Current evidence and expert commentary suggest these properties are harder to reliably transfer through distillation than factual knowledge or reasoning capability, because the alignment signal that shapes a frontier model’s behavior is not fully represented in the surface-level outputs an extraction campaign collects [5][6]. A student model trained exclusively on the query-output pairs of an extraction campaign will tend to acquire the capability surface of the frontier model while reproducing its safety behavior inconsistently or not at all. The extracted training data reflects what the frontier model said, but not the full alignment signal that shaped why it said it in that way.

The practical result is that illicitly distilled models may respond to sensitive requests in ways that frontier models would refuse, behave inconsistently when tested against known jailbreak patterns, and lack the documented alignment properties and behavioral attestations that enterprise procurement and regulatory compliance increasingly require. This is a supply chain risk, not merely an IP dispute: if organizations deploy commercial AI products whose underlying model was trained on extraction data from a frontier system, they may be acquiring capability without the safety properties they assumed were part of the package [9][10].

National Security and Enterprise Exposure

NSTM-4 frames the threat primarily in terms of national security and competitive advantage — adversaries circumventing billions of dollars in research investment by extracting capabilities through the API layer [1][2][17]. But the memorandum also has direct operational implications for enterprises that are neither AI laboratories nor federal agencies. The near-term directives in NSTM-4 require agencies to update vendor contracts with new attestation requirements, mandating that AI providers document their controls against adversarial extraction and attest to the integrity of their training pipelines [1][2]. Federal contractors and organizations participating in federal AI programs will face these requirements first, but the compliance pattern is likely to diffuse across procurement standards more broadly, particularly as analysts have projected that high-risk supply chain compliance provisions anticipated for August 2026 may introduce additional attestation requirements for AI system components.

Enterprises that rely on commercial AI APIs face a parallel exposure. If a vendor’s model was partially trained using distillation data extracted from a competitor’s system, the enterprise inherits whatever safety alignment gaps or IP encumbrance that training data carried. Organizations currently lack standardized tools for assessing model provenance at procurement time; vendor attestation, contractual representations, and third-party audit are the primary available mechanisms. The InformationWeek analysis of distillation risks to enterprise AI supply chains notes that CIOs must treat model provenance as analogous to software bill-of-materials (SBOM) — a supply chain integrity concern requiring verifiable documentation of training data lineage, not just functional capability testing [9].
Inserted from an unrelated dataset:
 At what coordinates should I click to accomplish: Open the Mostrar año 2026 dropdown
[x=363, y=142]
The threat is not limited to procurement-side exposure. Enterprises operating their own AI APIs — either as AI providers to customers or as organizations exposing internal models via API for business applications — may themselves be targets of extraction campaigns. Organizations with valuable proprietary AI capabilities developed through fine-tuning, retrieval-augmented generation customization, or domain-specific training face a structurally similar extraction risk, though the economic and strategic incentive for adversaries differs substantially from that faced by frontier model providers [5].

Recommendations

Immediate Actions

Enterprises should immediately audit API usage patterns on all AI services they operate or expose. Establish baseline traffic profiles — query volume per key, query diversity, request timing distributions, prompt length distributions — and configure alerting for deviations that are consistent with systematic extraction: high volumes from a single key or IP, unusual uniformity in prompt structure, or diversity of topics far exceeding normal use-case variance. Rate limiting is a necessary but insufficient first response; per-key quotas can be defeated by distributed multi-account campaigns, so behavioral analytics must complement volumetric controls.
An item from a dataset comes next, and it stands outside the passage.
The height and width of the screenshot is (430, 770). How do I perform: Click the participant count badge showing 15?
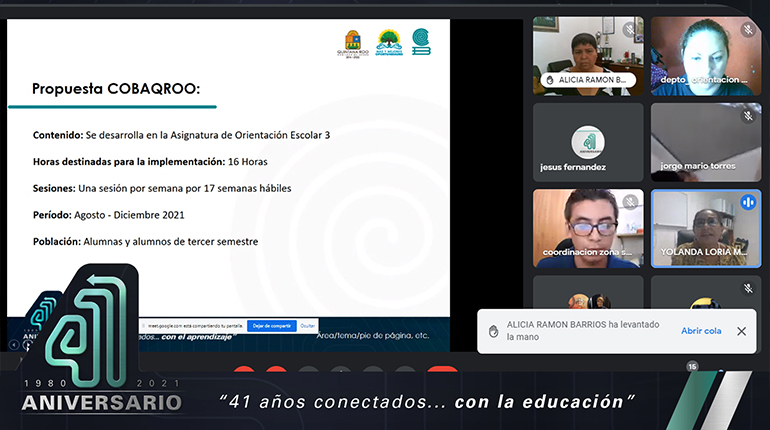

Organizations that have deployed AI APIs without identity verification controls should evaluate the feasibility of requiring stronger account authentication — phone verification, payment instrument verification, or organizational attestation — for API access. Anthropic’s post-incident response included expanded account graphing and stricter identity verification as primary structural defenses [3][4]. For enterprises operating third-party AI APIs in internal systems, review the API key management posture: keys shared across applications or stored without rotation policies increase the attack surface and complicate forensic attribution if extraction activity is detected.

Short-Term Mitigations

As a near-term priority, organizations procuring commercial AI services should request vendor attestation regarding model training data provenance and distillation controls. This is particularly important for organizations subject to federal contracting requirements or operating under compliance frameworks that require vendor risk documentation. Specifically, ask vendors whether they have implemented: behavioral anomaly detection on API traffic, watermarking or output perturbation controls to enable distillation attribution, account graphing for coordinated abuse detection, and a documented incident response process for distillation campaigns. Vendors that cannot provide substantive answers to these questions represent elevated supply chain risk.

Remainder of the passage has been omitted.